We're talking here about one of the very simplest tasks in cryptography, of simply encrypting a discrete message. To steal a rhetorical device from Watson Ladd, after a long discussion that started with a gravely broken system, we arrived at something that might work, and that would almost certainly get you a D in a first undergraduate course.
The experience you'll have trying to design anything more complicated is that, even with a lot of effort and careful thought _and experience_, will be that the first cut of any system you come up with will have vulnerabilities. Of course they will. Look at the track record of (checks) everybody else that has ever tried to ship cryptography.
But the problems you're going to run into aren't going to be described intuitively, in "plain language". Just like being a medical doctor, you need to be conversant with the terminology of the field to understand what the pitfalls are. Very serious vulnerabilities in schemes you come up with are going to be described in the literature in terms of acronyms related to proofs that are themselves stitched together with jargon and acronyms.
Cryptography is hard! I solve this problem for myself by simply refusing to design cryptosystems for other people. It's much easier being a vulnerability researcher that dabbles in cryptography than it is to be a practicing cryptography engineer.
Let me again put a word in for being a cryptographic vulnerability researcher, which will enable you to thumb your nose at academic cryptography jargon all you want!
As already mentioned, this allows the attacker to generate a valid hash in some circumstances. You don't have to allow this and it has been argued that such an approach is secure[1].
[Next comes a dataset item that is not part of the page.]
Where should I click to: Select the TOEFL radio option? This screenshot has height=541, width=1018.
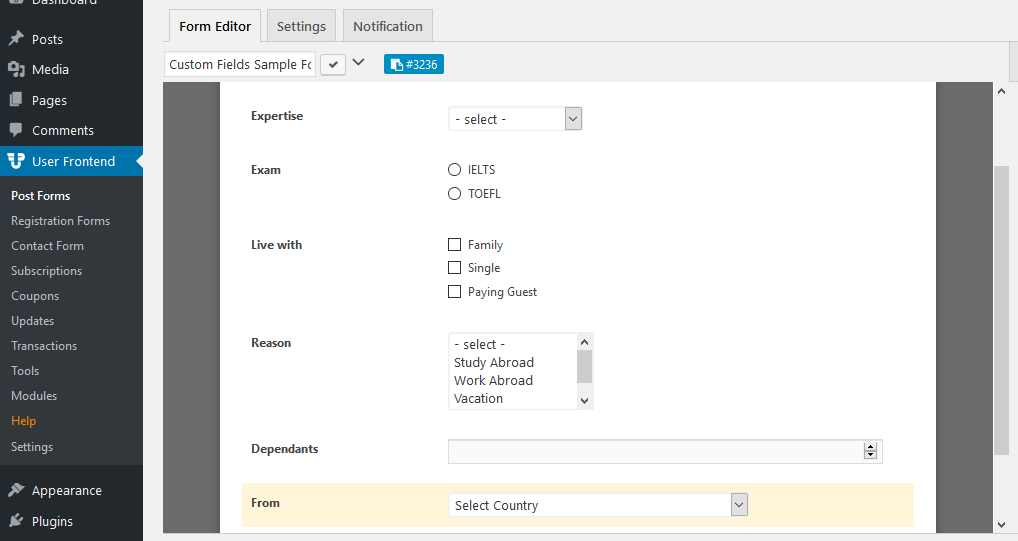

As a practical example, which is guaranteed to annoy someone just by the suggestion, the OpenPGP authenticated encryption mode that has been around forever has never been subverted in this way but is at its heart "hash then encrypt". It depends on a random value that is kept from attackers[2].
For over a decade, the Internet believed the problem with ECB was that you could see penguins through it. Implementors looked at that, said "I don't care if you can see penguins through this", and plowed ahead. In fact the real problems with ECB are that you can rewrite the plaintext and, in many common configurations, decrypt it outright --- the same insight got us the BEAST TLS attack.
I liked Cryptography Engineering ("Practical Cryptography") but it definitely doesn't hold up; it was obsolete by 2010. You'd get yourself in trouble implementing from it today.